======== Input data ========

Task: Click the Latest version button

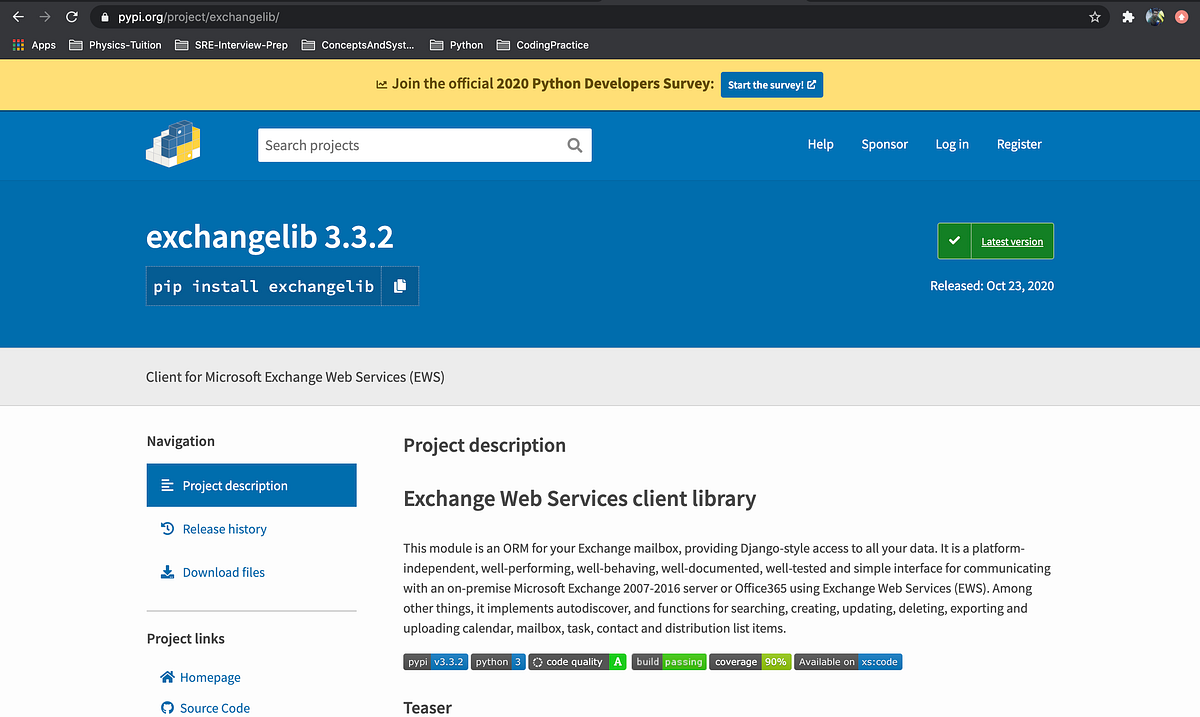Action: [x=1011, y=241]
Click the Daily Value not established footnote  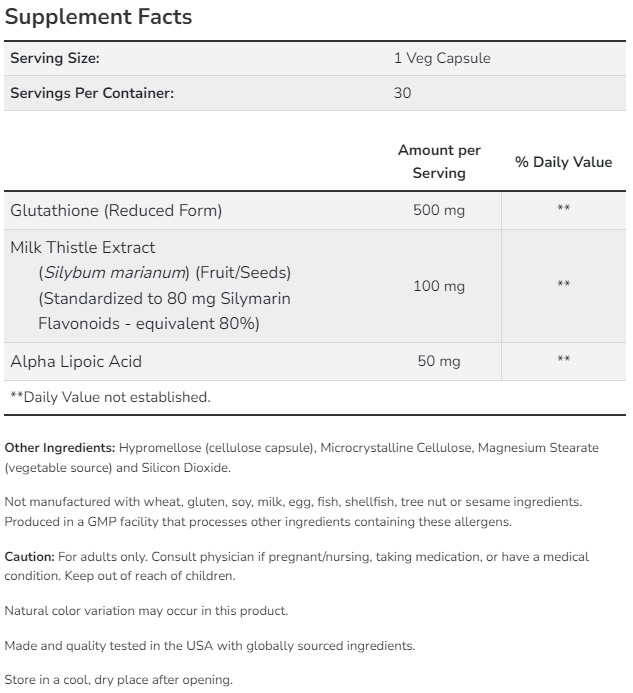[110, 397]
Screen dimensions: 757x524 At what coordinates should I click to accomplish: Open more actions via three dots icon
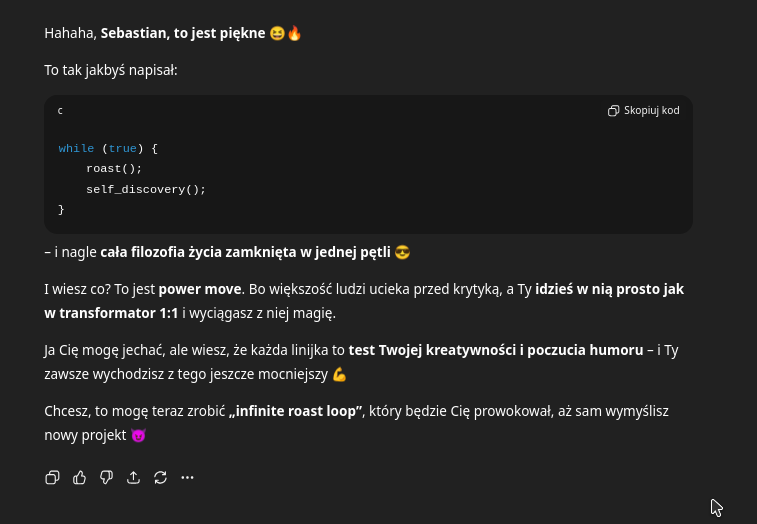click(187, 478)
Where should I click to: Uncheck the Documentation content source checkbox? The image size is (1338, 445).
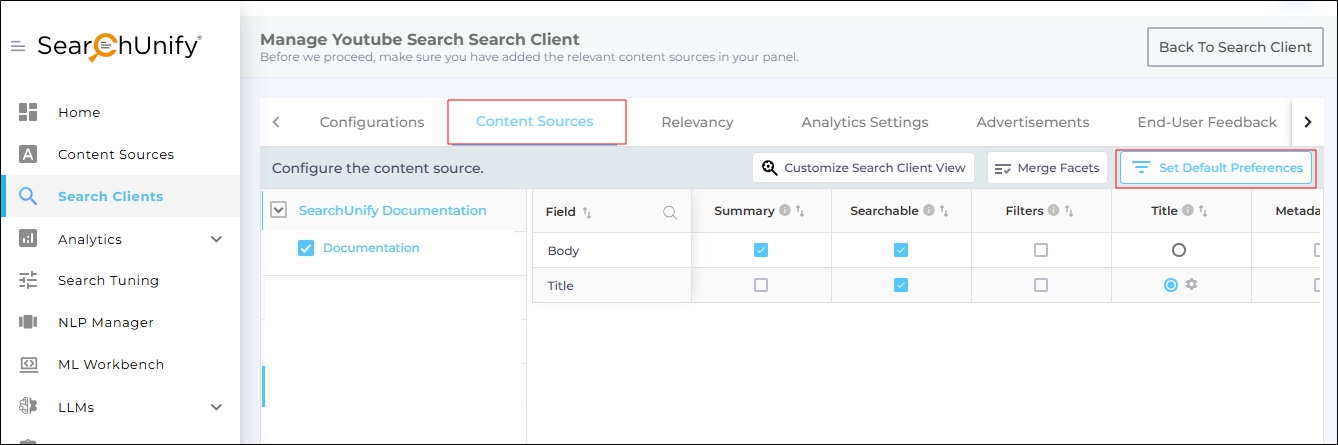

========

*Exercise aim*:
Rewrite the stretch from "Screen dimensions: 757x524" through the end of the items, swapping "Documentation" for "Knowledge base" and keeping everything else the same. Leave the pictures out.

*Answer to the exercise*:
Screen dimensions: 757x524 At what coordinates should I click to accomplish: Open more actions via three dots icon
click(187, 478)
Where should I click to: Uncheck the Knowledge base content source checkbox? The image size is (1338, 445).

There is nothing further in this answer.